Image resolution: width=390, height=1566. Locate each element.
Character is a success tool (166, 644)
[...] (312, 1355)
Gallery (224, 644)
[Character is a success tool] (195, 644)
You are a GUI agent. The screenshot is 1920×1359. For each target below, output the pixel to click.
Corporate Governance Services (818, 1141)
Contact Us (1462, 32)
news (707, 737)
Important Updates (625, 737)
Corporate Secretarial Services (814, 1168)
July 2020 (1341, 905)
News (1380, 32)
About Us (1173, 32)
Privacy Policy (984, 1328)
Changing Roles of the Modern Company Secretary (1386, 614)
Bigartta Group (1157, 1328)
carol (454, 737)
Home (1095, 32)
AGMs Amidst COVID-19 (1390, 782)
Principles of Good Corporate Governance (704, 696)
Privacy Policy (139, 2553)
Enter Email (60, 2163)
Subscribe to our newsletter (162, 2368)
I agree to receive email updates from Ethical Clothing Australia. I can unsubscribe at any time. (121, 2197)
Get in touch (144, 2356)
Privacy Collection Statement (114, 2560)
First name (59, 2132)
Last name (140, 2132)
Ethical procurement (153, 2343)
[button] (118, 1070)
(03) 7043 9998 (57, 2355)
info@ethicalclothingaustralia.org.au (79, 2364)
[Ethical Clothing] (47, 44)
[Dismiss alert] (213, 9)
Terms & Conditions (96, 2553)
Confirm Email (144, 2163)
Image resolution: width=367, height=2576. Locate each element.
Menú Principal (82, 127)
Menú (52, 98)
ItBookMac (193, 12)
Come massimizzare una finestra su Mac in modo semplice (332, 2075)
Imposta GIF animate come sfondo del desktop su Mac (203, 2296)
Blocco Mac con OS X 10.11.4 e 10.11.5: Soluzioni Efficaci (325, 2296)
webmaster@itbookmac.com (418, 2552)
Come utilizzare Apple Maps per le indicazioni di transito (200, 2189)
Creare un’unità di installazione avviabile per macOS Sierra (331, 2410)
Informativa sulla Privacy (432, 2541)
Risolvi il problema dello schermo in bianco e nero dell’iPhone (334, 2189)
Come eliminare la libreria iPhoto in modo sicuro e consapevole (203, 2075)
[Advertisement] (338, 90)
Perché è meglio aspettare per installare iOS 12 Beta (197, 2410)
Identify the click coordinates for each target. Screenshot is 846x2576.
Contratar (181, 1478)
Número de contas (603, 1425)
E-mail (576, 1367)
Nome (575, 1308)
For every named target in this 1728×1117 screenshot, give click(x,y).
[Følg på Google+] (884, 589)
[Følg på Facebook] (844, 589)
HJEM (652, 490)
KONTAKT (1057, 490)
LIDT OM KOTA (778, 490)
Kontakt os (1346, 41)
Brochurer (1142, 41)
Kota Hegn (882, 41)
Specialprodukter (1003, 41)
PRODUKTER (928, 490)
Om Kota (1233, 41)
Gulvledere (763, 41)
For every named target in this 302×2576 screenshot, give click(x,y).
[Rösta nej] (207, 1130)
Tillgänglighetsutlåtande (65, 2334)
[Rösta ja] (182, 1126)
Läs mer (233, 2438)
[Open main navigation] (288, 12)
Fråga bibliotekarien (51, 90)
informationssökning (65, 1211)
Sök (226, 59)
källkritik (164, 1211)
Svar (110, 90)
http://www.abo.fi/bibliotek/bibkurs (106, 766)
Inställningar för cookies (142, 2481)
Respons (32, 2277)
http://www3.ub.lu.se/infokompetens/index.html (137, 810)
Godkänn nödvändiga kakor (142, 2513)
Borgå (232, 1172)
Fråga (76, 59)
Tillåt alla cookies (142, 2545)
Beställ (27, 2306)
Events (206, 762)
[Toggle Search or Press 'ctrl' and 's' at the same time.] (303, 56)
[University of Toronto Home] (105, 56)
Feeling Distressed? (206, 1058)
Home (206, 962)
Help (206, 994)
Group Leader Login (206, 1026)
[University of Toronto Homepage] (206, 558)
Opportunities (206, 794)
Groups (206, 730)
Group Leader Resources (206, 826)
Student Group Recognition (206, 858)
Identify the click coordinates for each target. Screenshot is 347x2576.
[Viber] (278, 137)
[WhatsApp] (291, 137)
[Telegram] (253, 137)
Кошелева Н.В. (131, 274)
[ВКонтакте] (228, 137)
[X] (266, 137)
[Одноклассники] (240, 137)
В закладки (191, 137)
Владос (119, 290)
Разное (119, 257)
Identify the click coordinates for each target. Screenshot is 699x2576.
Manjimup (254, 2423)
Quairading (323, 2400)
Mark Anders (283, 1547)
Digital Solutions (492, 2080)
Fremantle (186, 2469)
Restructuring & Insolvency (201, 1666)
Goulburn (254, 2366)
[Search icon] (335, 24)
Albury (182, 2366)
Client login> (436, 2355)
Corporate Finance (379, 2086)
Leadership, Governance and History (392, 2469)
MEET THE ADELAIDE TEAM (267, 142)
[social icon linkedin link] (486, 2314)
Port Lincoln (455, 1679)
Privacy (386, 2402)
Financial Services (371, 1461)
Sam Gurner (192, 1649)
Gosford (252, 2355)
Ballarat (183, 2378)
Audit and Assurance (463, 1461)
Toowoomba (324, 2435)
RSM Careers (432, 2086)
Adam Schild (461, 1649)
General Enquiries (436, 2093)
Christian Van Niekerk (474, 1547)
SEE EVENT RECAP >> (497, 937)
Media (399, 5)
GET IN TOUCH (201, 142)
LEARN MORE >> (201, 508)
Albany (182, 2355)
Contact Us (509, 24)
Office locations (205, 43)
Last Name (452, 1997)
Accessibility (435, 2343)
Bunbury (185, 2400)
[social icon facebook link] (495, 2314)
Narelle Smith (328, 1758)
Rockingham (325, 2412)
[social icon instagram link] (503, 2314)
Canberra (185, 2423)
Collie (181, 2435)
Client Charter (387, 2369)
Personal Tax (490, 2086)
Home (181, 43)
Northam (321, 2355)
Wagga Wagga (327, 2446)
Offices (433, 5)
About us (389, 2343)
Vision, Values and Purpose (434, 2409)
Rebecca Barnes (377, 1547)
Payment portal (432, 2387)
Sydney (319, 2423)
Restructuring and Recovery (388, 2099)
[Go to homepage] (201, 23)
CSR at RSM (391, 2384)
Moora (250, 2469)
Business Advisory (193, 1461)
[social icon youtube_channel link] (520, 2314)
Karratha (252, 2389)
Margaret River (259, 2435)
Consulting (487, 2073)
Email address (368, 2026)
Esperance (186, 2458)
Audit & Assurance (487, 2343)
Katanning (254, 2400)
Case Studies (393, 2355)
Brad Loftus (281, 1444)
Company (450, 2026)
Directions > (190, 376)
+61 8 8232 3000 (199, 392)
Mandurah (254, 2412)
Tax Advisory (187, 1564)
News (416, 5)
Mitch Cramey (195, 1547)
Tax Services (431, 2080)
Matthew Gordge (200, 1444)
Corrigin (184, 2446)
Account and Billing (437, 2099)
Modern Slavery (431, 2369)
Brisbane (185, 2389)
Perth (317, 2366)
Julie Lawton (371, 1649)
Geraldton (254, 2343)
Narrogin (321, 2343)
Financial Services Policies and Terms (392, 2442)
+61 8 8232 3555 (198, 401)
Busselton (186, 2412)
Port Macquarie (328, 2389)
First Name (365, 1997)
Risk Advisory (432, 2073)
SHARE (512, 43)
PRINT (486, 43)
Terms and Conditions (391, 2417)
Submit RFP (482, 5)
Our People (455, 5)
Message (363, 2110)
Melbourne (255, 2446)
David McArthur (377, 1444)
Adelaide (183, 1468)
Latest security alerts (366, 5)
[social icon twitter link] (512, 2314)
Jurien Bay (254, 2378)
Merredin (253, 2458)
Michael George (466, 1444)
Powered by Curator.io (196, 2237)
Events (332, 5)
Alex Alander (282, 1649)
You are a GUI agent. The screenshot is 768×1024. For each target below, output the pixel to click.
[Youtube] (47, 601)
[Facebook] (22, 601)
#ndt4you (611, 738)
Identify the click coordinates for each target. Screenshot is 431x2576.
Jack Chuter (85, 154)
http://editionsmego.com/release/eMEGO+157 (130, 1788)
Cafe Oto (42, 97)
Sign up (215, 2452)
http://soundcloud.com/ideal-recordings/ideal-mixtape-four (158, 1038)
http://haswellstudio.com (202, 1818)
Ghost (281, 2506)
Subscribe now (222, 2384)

══════

**Task details:**
Everything in the material above from the line that has "Corporate Secretarial Services (814, 1168)" through the line that has "Image resolution: width=367, height=2576." must be duplicated exactly, with no other lines given.

**Task response:**
Corporate Secretarial Services (814, 1168)
July 2020 (1341, 905)
News (1380, 32)
About Us (1173, 32)
Privacy Policy (984, 1328)
Changing Roles of the Modern Company Secretary (1386, 614)
Bigartta Group (1157, 1328)
carol (454, 737)
Home (1095, 32)
AGMs Amidst COVID-19 (1390, 782)
Principles of Good Corporate Governance (704, 696)
Privacy Policy (139, 2553)
Enter Email (60, 2163)
Subscribe to our newsletter (162, 2368)
I agree to receive email updates from Ethical Clothing Australia. I can unsubscribe at any time. (121, 2197)
Get in touch (144, 2356)
Privacy Collection Statement (114, 2560)
First name (59, 2132)
Last name (140, 2132)
Ethical procurement (153, 2343)
[button] (118, 1070)
(03) 7043 9998 (57, 2355)
info@ethicalclothingaustralia.org.au (79, 2364)
[Ethical Clothing] (47, 44)
[Dismiss alert] (213, 9)
Terms & Conditions (96, 2553)
Confirm Email (144, 2163)
Image resolution: width=367, height=2576. Locate each element.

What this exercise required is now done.